No. All multiples of 8 are even (end in 2, 4, 6, 8 or 0) but 382169 is odd (ends in 1, 3, 5, 7 or 9) so it cannot be a multiple of 8 and thus cannot be divisible by 8. To test for any [even] number being divisible by 8 add the units digit to twice the tens digit to four times the hundreds digit; if this sum is divisible by 8, then so is the original number. If the test is repeated until a single digit remains, only if this digit is 8 is the original number divisible by 8, otherwise if it is 1-7 it gives the remainder when the original number is divided by 8 (if it is 9, the remainder is 1). For 382169 this gives 9 + 2x6 + 4x1 = 9 + 12 + 4 = 25. 25 is not divisible by 8, so 382169 is not divisible by 8. Using the test on 25 gives 5 + 2x2 + 4x0 = 9, again not divisible by 8 (remainder is 1).
Is 104 divisible by 9?
No. To check if a number is divisible by 9 add the digits together and if the sum is divisible by 9 then so is the original number. The check can be used on the sum so keep summing until a single digit remains. If this digit is 9, then the number is divisible by 9, otherwise it gives the remainder when the number is divided by 9. (This single digit is known as the digital root of the number.) 104 → 1 + 0 + 4 = 5 5 is not 9, so 104 is not divisible by 9; it has a remainder of 5 when divided by 9
What is special about the number 2520?
it's the smallest number divisible without remainder by the numbers 1 to 10.

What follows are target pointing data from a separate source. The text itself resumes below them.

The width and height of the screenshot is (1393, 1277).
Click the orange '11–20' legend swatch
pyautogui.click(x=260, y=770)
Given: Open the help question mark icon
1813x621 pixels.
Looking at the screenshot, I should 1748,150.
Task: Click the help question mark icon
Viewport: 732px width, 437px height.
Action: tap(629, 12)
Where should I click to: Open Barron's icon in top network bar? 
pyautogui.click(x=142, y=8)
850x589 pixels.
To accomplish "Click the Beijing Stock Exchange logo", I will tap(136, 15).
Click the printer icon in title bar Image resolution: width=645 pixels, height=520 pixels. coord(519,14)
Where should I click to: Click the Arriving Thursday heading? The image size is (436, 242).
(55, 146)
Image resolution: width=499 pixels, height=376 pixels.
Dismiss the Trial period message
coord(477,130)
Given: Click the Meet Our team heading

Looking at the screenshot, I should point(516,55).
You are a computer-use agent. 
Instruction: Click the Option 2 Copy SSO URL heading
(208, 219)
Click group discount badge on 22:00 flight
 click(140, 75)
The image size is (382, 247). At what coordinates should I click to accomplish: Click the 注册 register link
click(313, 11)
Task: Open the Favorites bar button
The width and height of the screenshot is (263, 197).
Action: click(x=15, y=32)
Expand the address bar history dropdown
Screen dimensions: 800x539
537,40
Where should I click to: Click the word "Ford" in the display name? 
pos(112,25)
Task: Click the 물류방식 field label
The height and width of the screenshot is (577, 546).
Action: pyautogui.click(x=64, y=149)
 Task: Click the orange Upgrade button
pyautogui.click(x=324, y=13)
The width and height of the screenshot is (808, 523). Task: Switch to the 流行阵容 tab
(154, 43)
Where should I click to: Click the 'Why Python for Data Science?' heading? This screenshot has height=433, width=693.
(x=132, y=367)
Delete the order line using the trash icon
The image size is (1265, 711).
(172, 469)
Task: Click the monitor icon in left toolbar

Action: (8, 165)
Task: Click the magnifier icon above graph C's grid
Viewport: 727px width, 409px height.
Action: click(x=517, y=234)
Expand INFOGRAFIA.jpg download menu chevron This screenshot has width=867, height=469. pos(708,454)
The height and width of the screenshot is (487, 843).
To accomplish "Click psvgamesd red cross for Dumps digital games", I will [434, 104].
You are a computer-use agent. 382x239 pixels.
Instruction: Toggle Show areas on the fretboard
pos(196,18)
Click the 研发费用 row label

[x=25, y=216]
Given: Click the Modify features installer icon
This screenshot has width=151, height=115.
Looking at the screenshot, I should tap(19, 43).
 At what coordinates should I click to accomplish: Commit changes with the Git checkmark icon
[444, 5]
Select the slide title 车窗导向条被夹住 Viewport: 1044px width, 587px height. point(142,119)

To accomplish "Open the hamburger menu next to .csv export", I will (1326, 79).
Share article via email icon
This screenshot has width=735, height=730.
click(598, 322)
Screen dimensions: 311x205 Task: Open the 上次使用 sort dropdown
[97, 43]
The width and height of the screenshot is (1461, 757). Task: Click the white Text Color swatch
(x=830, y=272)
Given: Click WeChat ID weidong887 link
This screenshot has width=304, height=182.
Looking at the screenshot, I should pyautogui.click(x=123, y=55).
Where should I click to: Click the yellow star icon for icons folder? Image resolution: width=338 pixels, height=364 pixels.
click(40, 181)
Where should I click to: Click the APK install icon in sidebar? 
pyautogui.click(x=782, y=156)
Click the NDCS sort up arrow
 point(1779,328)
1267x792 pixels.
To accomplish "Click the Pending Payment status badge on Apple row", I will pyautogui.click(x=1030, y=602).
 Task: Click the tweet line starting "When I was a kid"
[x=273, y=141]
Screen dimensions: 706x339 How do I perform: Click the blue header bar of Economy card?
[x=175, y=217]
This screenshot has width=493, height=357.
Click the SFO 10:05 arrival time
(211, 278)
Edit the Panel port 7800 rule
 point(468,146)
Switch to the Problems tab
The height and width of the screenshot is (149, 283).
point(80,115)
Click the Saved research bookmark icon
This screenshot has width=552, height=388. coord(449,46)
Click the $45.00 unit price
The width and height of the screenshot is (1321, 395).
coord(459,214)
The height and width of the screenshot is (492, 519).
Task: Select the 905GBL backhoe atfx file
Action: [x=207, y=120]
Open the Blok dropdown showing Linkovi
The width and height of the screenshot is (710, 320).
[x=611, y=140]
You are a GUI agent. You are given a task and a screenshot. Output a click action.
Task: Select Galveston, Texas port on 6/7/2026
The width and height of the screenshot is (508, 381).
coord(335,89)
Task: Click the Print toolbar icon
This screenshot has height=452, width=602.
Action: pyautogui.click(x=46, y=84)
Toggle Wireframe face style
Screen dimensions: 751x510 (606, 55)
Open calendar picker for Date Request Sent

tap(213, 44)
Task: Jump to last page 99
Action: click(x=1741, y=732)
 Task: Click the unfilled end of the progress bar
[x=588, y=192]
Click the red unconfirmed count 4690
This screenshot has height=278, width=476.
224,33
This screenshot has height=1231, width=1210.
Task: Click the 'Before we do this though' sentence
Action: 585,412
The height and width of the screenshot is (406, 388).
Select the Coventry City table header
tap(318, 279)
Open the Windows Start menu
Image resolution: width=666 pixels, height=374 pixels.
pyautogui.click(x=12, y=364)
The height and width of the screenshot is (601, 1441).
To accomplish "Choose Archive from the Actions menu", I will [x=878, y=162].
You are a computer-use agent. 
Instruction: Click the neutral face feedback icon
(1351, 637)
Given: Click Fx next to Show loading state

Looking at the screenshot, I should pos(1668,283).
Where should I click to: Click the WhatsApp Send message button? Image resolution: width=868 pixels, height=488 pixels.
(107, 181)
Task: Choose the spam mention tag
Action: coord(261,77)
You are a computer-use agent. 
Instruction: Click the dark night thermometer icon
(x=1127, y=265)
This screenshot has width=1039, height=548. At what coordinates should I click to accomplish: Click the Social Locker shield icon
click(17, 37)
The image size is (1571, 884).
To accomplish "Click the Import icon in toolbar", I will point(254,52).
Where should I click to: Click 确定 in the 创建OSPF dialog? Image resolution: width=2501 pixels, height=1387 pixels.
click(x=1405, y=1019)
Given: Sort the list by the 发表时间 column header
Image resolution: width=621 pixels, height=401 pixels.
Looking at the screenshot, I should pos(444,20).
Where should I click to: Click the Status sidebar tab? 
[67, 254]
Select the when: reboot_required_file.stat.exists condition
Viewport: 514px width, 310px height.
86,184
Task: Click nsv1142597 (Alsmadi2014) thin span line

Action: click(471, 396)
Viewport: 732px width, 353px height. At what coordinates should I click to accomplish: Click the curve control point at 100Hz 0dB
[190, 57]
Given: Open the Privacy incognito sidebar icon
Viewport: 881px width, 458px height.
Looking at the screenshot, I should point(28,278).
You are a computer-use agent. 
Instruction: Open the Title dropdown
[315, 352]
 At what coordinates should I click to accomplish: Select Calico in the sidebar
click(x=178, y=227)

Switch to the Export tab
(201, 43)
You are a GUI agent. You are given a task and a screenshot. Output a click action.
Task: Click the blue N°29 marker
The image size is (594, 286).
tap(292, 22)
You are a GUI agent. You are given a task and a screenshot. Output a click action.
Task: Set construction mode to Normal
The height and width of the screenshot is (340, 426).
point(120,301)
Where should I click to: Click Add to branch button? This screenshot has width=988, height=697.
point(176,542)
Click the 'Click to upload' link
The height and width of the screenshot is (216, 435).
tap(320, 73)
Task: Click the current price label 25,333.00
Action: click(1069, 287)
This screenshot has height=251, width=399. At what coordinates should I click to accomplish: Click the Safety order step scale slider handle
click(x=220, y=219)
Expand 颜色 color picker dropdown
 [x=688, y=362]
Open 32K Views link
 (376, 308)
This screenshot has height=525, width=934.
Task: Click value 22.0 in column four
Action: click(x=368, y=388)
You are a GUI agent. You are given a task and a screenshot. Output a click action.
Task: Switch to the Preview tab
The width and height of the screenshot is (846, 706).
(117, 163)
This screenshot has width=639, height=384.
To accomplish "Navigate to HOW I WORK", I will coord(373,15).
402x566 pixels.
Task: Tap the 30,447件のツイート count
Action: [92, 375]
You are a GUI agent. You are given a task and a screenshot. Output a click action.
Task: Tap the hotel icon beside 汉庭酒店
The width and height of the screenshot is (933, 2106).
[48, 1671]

What number when divided by 5 gives remainder of 3 ang divided by 7 gives remainder of 1?
8
753248 is divisible by 11?
Of course it is. Any number can be divided by another number (the result in this case is not an integer (whole number)) 753248 / 11 = 68477,0909... or 68477 1/11 (There is a remainder of 1) -------------------------------------------------------------------------------------------------------------- Given the nature of the question the answer is no - assuming that the definition of divisible is that no remainder is left.